-- start --

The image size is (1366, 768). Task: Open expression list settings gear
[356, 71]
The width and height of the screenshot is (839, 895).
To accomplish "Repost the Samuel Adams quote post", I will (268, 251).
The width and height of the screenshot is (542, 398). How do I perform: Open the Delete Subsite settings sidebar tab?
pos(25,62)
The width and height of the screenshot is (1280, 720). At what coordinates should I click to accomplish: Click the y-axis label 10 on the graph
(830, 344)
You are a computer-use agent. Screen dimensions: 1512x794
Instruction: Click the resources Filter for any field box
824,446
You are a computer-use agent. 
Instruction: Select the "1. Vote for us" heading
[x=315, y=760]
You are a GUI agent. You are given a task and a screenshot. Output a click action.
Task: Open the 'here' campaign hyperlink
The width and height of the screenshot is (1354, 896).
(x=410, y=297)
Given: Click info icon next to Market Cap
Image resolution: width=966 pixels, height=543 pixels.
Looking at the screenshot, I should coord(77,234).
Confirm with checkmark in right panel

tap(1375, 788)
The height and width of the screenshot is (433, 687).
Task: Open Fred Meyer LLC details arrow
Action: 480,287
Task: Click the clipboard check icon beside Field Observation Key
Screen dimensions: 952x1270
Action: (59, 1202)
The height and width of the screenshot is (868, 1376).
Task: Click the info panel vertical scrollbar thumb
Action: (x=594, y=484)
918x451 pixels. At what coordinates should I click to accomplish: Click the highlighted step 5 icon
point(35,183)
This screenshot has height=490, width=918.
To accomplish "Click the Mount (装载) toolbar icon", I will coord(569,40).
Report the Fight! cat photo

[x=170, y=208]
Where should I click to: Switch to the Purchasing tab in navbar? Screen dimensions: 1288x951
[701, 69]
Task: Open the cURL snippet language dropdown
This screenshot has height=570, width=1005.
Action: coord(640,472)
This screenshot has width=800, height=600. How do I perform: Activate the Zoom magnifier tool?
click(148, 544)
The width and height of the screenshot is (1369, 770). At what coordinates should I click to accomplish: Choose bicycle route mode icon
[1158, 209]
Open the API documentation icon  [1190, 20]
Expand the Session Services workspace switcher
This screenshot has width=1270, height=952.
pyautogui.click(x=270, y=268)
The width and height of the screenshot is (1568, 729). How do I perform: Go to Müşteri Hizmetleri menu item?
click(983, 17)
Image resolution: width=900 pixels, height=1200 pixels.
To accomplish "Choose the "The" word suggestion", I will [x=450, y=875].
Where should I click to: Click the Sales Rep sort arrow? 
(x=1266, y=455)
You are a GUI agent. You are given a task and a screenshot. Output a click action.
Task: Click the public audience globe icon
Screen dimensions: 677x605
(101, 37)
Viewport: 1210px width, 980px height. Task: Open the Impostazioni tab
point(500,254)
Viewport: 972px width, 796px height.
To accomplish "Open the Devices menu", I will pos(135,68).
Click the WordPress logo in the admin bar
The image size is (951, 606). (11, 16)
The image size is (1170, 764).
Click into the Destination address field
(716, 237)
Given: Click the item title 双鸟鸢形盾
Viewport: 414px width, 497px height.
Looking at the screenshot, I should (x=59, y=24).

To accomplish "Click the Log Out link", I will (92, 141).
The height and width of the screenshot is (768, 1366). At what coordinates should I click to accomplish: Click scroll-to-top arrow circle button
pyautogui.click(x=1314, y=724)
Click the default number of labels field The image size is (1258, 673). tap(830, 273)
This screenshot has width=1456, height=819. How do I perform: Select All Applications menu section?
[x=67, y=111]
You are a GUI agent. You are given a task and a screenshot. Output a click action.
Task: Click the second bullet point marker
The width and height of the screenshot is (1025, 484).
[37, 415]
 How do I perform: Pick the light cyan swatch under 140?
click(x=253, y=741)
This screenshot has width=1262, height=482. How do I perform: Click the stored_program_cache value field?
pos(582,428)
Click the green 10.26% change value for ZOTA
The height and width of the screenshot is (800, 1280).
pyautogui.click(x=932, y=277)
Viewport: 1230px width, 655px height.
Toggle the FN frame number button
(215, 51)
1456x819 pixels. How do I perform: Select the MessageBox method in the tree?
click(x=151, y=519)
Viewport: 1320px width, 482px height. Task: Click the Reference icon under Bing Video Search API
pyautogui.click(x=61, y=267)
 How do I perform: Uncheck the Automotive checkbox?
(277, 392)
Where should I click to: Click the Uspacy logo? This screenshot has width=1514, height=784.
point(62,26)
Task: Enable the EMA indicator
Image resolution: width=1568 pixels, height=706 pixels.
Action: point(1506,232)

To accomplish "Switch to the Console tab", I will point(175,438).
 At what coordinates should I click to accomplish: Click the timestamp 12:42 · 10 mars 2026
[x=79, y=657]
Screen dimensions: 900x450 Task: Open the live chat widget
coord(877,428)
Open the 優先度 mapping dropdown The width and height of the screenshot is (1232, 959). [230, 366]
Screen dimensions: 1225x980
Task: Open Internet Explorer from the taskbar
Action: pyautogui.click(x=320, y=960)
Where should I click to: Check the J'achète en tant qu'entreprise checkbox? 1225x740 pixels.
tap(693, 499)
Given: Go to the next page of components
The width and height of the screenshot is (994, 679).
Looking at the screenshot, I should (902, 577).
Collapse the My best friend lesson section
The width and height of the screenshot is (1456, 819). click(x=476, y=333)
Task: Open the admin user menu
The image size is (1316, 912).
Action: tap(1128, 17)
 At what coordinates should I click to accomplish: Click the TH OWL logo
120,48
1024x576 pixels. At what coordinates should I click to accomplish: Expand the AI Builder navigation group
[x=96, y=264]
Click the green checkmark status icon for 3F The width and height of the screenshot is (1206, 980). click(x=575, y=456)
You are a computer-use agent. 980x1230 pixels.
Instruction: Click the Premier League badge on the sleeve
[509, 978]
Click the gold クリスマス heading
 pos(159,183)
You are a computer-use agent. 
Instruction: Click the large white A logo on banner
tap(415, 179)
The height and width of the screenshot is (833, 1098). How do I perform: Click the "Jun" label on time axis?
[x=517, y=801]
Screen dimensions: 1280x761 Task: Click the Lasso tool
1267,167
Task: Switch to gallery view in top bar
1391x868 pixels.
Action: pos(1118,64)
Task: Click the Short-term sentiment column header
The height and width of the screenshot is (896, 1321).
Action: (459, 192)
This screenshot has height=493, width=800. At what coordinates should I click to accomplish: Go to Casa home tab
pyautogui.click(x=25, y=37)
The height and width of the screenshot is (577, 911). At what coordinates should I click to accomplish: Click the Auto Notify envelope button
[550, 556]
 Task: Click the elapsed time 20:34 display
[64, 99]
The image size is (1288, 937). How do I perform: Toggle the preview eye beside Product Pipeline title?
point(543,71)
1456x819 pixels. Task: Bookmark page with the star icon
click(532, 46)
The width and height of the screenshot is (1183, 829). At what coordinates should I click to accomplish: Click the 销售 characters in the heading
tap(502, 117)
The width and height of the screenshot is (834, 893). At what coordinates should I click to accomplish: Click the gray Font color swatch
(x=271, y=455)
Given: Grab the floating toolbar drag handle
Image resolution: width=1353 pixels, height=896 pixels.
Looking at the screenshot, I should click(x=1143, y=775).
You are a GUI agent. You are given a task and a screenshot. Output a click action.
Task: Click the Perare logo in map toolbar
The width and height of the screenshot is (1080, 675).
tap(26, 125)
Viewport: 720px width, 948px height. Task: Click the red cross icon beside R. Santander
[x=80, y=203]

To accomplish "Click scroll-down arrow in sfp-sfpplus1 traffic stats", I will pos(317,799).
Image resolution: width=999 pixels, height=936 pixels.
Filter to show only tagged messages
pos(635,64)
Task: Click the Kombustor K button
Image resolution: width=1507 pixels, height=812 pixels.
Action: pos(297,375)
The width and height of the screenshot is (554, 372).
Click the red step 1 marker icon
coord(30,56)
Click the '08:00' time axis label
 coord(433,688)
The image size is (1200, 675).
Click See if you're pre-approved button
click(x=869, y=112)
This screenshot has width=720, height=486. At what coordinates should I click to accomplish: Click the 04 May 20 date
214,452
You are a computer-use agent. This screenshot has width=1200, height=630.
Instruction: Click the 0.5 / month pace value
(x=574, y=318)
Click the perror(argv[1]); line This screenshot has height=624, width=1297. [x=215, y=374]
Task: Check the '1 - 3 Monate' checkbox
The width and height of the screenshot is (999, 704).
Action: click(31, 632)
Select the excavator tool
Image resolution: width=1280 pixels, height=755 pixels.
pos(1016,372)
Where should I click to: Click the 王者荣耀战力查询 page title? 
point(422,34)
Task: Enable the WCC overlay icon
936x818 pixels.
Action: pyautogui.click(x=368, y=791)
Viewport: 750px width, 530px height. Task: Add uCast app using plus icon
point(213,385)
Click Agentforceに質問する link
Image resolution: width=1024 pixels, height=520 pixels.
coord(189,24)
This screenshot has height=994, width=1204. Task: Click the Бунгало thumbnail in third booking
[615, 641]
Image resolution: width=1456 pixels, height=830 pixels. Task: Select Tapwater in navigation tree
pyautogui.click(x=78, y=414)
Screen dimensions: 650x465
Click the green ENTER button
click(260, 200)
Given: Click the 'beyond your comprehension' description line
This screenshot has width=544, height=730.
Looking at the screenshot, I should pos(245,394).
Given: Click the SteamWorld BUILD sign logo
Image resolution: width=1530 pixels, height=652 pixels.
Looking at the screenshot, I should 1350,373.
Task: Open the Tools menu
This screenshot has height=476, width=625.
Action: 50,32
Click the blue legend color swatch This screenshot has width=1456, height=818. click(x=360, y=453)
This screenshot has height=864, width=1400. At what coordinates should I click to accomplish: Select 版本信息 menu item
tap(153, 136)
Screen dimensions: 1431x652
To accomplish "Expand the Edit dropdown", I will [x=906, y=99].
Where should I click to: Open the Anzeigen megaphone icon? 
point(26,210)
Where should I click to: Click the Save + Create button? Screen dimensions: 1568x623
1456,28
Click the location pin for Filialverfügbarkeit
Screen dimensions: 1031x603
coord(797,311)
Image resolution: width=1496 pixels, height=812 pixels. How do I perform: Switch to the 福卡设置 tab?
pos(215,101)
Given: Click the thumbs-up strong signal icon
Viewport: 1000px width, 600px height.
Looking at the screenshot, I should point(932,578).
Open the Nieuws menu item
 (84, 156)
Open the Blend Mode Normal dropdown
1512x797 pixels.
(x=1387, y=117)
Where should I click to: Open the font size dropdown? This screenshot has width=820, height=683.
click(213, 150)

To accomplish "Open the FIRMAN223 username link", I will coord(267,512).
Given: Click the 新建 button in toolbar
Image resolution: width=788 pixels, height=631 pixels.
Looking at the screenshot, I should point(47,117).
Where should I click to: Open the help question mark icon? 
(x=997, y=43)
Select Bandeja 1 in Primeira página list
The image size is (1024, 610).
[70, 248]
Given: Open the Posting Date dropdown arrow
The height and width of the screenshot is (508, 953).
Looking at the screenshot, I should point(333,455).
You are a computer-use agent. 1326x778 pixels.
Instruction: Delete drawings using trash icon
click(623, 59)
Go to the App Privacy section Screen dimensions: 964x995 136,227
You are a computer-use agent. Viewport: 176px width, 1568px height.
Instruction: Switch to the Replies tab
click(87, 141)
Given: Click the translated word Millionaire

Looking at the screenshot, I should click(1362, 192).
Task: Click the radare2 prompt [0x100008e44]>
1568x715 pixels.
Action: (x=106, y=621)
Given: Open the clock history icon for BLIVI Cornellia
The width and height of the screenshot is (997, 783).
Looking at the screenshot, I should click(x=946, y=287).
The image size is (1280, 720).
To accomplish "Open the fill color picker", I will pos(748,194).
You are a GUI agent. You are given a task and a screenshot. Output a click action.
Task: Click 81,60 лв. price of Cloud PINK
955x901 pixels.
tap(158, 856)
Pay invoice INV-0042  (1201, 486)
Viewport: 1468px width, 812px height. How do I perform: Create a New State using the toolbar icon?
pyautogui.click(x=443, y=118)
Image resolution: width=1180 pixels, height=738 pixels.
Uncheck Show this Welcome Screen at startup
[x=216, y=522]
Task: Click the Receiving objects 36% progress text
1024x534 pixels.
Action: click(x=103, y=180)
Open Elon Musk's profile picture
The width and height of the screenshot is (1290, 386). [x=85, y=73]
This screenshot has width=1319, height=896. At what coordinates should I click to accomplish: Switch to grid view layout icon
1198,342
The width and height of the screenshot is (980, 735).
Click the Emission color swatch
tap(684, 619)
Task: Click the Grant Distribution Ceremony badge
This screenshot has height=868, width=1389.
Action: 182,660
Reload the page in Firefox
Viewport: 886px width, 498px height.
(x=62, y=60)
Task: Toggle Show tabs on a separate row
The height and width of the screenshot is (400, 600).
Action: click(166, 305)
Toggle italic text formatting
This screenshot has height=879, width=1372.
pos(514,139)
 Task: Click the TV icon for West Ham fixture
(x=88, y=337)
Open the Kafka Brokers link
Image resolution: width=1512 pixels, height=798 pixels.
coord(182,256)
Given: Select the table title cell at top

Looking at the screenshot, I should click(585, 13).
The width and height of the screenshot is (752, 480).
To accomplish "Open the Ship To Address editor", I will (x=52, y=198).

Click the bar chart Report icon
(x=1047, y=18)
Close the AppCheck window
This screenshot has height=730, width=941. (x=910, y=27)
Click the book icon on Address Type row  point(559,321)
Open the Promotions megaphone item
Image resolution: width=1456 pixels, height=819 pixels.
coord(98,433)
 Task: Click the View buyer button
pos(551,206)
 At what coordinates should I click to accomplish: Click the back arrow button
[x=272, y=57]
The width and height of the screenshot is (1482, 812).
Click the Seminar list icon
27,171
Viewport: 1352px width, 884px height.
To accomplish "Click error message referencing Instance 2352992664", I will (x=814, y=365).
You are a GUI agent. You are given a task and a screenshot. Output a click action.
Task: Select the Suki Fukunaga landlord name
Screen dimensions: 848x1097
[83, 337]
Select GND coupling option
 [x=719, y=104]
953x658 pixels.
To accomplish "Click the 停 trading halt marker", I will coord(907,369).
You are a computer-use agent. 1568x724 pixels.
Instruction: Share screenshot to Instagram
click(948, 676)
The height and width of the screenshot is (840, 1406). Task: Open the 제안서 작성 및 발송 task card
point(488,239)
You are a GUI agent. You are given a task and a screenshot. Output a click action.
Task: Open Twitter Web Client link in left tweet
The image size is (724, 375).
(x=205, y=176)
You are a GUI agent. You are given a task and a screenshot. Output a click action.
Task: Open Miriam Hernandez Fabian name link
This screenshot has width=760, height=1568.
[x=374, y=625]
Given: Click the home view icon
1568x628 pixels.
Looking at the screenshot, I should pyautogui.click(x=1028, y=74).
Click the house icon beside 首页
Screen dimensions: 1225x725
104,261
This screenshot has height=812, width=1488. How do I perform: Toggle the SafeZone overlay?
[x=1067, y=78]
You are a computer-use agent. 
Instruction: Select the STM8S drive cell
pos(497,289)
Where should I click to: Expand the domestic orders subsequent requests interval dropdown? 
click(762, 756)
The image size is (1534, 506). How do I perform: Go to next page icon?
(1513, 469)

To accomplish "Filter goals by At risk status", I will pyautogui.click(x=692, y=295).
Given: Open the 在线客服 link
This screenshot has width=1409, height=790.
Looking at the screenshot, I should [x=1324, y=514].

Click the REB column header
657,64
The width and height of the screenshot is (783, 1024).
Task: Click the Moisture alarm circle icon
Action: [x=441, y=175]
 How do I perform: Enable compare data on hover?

-- end --

Copy out the records word for word, from the first line through the line that contains "will (268, 251).".

The image size is (1366, 768). Task: Open expression list settings gear
[356, 71]
The width and height of the screenshot is (839, 895).
To accomplish "Repost the Samuel Adams quote post", I will (268, 251).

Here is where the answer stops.